It is no secret that Asia is home to world-renowned powerhouse artists such as Ai Wei Wei, Yayoi Kusama and Nam June Paik. However, the reliance on digitalisation and the rise of social media, especially after the past two years, encouraged the move to an online sales format. This has brought in a new generation of buyers, with a vast percentage of them being millennials. These younger collectors are more open-minded in the type of art they invest in, as witnessed by the popularity of pop and street art. They do not fear embracing taboos that maybe once were frowned upon by older Asian generations, such as LGBTQ issue-related themes seen in local culture.
This modernised and inclusive attitude towards the Asian art world has created room for more up-and-coming artists who attempt to challenge discussions around LGBTQ topics through their art, featured in thought-provoking exhibitions in major museums – a move that the Asian art world has not dared to venture into until recently.
With Asia’s conservative and traditional views, in the past, LGBTQ artists did not specifically depict gay themes in their work, yet somehow looking in the right places can reveal early themes of forbidden love. Now, we see artists fully exploring inequality, invisibility, social exclusion and marginalisation in their works. Here are some Asian artists who use their art to celebrate their experiences and bring resonance to the LGBTQ community.
Balbir Krishan (India)
An artist with an incredibly moving coming-out story, Balbir Krishna was born and raised in India, where he felt extremely miserable and attempted suicide by lying on train tracks. Thankfully the train did not kill him but instead severed his legs. In this incident, Krishan felt that he had to live, which pushed him to work harder to create work as a gay artist in hopes that he could connect with his community and be a guiding voice to others who may have similar circumstances as he did. Unfortunately, in India, his first artworks were destroyed by a conservative crowd destroyed his art and beat him up, which then resulted in the artist relocating to America, however still presenting the same themes within his work.
Anne Samat (Malaysia)
Malaysian-born sculptor and proud transgender activist Anne Samat combines the aesthetic nature of international queer cultures with various textile and bricolage influences from South East Asia, especially evoking her familial lineage and the different cultures in Malaysia.
Victoria Sin (London Based, Hong Kong)
Highly recognised multimedia artist Sin Wei Kan (also known as Victoria Sin) has been largely regarded as an icon of London’s queer club culture. Sin’s work has been featured in Dazed, i-D, Sotheby’s and Evening Standard, as well as in group exhibitions with a notably defiant slant in Taipei, London, Paris, Venice Biennale, Art Basel Hong Kong and MOCA Toronto. The artist attempts to highlight the audience’s expectations and fantasies, then proceeds to utterly dismantle them through films and performances that showcase a double-drag piece.

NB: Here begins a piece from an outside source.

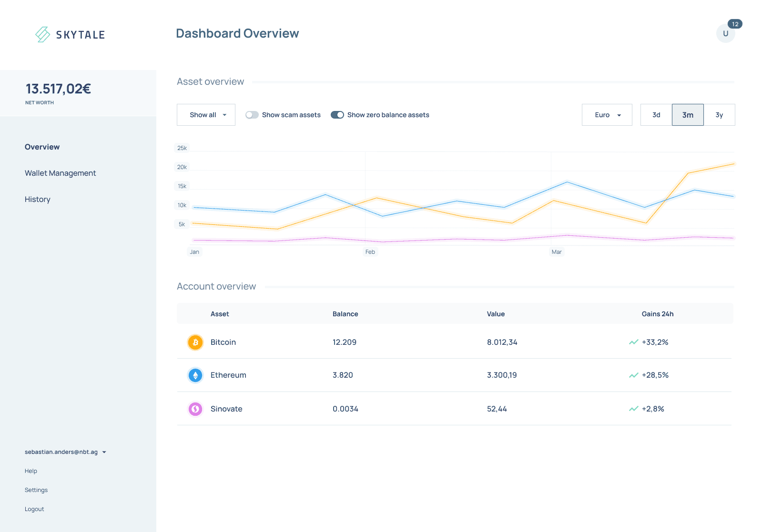This screenshot has width=772, height=532.
Task: Enable the Show scam assets toggle
Action: click(252, 115)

Virtue Village (Hong Kong)
The Hong Kong-based artist duo Joseph Chen and Cas Wong, better known as Virtue Village, use their work to influence conversations around queer identities and counterculture, where they would attempt to deconstruct preconceived notions of gender ideals to create an understanding of how someone queer could behave and react to specific scenarios or parallel realities. Their first solo show, “Village Porn”, visually depicts gay villages and cult villages as safe spaces where marginalised people with queer identities and controversial beliefs rejected by the heteropatriarchy and mainstream Asian society can escape.